Since the enactment of the Bayh-Dole Act, there has been a substantial increase in the commercialization of university technology transfer. When academic entrepreneurship was first initiated, there were two main dimensions of technology transfer: patenting and licensing. There was less time given to the business aspect of these careers, to the point where classes on academic entrepreneurship hadn't even been established. However, recently there has been an increased importance placed on the start-up dimension of innovation, and the entrepreneur aspect of science has risen to equal, if not greater, importance as the scientific work itself. However, some still question whether the involvement of the university in technology transfer and the promotion of academic entrepreneurship has been truly effective at all. Evidence shows that there is little effectiveness of university technology transfer offices (TTOs) in promoting academic entrepreneurship, prompting many to question whether the Universities involvement is a necessity for the prospering of AE careers, or if researchers would be fine on their own.
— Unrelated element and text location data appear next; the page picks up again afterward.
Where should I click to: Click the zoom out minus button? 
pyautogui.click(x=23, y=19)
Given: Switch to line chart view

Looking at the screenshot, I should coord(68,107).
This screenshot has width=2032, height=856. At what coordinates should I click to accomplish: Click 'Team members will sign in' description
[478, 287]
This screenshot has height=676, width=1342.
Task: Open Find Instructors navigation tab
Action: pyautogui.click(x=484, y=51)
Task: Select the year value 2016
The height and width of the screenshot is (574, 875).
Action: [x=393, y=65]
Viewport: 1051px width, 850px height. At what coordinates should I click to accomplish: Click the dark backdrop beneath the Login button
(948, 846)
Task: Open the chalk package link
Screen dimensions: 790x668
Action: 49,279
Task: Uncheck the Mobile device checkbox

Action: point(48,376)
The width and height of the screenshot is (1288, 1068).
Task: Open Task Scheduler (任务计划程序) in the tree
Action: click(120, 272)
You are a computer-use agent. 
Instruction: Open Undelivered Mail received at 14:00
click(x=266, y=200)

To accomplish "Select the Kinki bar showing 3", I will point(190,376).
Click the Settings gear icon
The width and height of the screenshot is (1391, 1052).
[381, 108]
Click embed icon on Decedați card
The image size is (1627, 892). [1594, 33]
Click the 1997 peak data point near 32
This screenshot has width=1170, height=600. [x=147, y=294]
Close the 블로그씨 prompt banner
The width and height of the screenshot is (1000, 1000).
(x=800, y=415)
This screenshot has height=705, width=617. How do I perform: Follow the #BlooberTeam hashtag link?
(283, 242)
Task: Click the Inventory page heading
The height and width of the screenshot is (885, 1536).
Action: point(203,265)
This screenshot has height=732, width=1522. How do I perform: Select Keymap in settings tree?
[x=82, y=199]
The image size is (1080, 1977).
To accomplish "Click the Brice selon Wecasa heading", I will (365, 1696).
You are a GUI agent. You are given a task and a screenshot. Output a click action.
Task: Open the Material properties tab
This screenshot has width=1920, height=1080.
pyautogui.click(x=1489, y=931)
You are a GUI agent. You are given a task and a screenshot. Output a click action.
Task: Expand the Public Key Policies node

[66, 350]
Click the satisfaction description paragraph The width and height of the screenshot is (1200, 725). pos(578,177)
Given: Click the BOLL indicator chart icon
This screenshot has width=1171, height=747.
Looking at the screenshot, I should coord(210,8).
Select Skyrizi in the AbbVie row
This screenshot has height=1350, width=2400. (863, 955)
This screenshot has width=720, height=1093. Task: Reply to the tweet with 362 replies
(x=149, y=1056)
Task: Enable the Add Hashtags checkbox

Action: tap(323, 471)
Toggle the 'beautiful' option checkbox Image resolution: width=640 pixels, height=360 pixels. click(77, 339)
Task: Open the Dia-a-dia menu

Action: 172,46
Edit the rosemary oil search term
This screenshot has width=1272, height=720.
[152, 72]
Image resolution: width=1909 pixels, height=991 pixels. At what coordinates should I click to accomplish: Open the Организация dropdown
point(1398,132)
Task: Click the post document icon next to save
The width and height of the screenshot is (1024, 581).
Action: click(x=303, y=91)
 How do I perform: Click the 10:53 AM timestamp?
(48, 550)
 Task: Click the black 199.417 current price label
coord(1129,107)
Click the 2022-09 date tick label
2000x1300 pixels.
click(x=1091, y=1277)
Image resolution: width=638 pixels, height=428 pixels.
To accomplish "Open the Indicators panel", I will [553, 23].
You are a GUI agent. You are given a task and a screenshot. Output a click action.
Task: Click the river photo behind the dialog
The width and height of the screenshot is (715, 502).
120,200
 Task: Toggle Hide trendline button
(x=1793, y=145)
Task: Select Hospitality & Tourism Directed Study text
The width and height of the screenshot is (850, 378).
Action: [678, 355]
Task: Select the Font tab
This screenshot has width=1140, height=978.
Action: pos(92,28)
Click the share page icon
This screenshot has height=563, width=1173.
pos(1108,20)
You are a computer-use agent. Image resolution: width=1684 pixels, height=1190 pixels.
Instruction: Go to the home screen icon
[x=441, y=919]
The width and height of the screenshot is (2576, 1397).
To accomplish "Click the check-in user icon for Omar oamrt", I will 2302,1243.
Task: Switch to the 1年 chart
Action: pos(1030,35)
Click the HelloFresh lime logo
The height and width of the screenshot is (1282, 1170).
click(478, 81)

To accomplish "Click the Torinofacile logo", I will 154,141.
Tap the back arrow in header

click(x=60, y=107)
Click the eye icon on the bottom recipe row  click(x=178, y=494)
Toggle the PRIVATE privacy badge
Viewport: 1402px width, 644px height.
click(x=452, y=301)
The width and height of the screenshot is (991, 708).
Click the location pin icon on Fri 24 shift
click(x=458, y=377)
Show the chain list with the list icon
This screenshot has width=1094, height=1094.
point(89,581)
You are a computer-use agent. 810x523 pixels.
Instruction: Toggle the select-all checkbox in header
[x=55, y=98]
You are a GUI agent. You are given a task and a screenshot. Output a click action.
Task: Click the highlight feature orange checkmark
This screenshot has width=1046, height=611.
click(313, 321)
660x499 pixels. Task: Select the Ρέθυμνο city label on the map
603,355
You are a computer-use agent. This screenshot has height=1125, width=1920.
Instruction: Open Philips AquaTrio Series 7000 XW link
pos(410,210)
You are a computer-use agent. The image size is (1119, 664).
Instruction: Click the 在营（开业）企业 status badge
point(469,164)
=== Differences between European and US Academic Entrepreneurs ===
There are a number of differences between academic entrepreneurs of the United States and of Central/Eastern Europe. For one, AE's employed in the States are considered to be employees at their corresponding university, while in Europe they are seen as “civil servants or state employees”. In addition, there tends to be a much stronger sense of competition between researchers in the US, as they must battle to receive public funding for their projects. On the contrary, the European system does not exhibit such competition, and as a result seems to focus more on “systematic collaboration across institutional boundaries”. The most potent result that arises from such distinction between the eastern and western application of academic entrepreneurship is the effect on the salary of the researchers. For the US, compensation for their researchers is decentralized, which gives the universities a profound amount of autonomy in determining how much they wish to pay their employers. This means that, in many cases, the salary of US-based AE's is determined primarily by their productivity in the lab and with their research. In Europe, on the other hand, compensation is centralized and thus the universities do not have such autonomy. Compensation is instead determined by the state, which creates a standard rate for all in the same profession.

Furthermore, the US has a multilayer, decentralized system in regards to its decision-making process for research, meaning that approval for research comes from a number of political levels (including federal, state, and local) and agencies (public, private, foundations, etc.) On the other hand, the centralized European system only receives approval from a few levels.